Britton Chance Center for Biomedical Photonics, Wuhan National Laboratory for Optoelectronics, Huazhong University of Science and Technology, Wuhan, Hubei, China.
MoE Key Laboratory for Biomedical Photonics, Huazhong University of Science and Technology, Wuhan, Hubei, China.
Nat Commun. 2024 Oct 29;15(1):9313. doi: 10.1038/s41467-024-53697-1.

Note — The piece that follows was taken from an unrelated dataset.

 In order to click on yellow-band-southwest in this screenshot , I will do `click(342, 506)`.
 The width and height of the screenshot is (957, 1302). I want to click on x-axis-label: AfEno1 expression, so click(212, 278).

Tumor heterogeneity and tumor evolution contribute to cancer treatment failure. To understand how selective pressures drive heterogeneous tumor evolution, it would be useful to image multiple important components and tumor subclones in vivo. We propose a supercontinuum-tailoring two-photon microscope (SCT-TPM) and realize simultaneous observation of nine fluorophores with a single light beam, breaking through the 'color barrier' of intravital two-photon fluorescence imaging. It achieves excitation multiplexing only by modulating the phase of fiber supercontinuum (SC), allowing to capture rapid events of multiple targets with maintaining precise spatial alignment. We employ SCT-TPM to visualize the spatiotemporal dynamics of heterogeneous tumor evolution under host immune surveillance, particularly the behaviors and interactions of six tumor subclones, immune cells and vascular network, and thus infer the trajectories of tumor progression and clonal competition. SCT-TPM opens up the possibility of tumor lineage tracking and mechanism exploration in living biological systems.
肿瘤异质性和肿瘤进化导致癌症治疗失败。为了了解选择压力如何驱动异质性肿瘤进化,在体内对多个重要成分和肿瘤亚克隆进行成像将是很有用的。我们提出了一种超连续谱定制双光子显微镜(SCT-TPM),并通过单光束实现了对 9 种荧光团的同时观察,突破了活体双光子荧光成像的“颜色障碍”。它仅通过调制光纤超连续(SC)的相位来实现激发复用,从而在保持精确空间对准的同时,能够捕捉多个目标的快速事件。我们利用 SCT-TPM 可视化宿主免疫监视下异质性肿瘤进化的时空动力学,特别是六个肿瘤亚克隆、免疫细胞和血管网络的行为和相互作用,从而推断肿瘤进展和克隆竞争的轨迹。SCT-TPM 为在活体生物系统中进行肿瘤谱系追踪和机制探索开辟了可能性。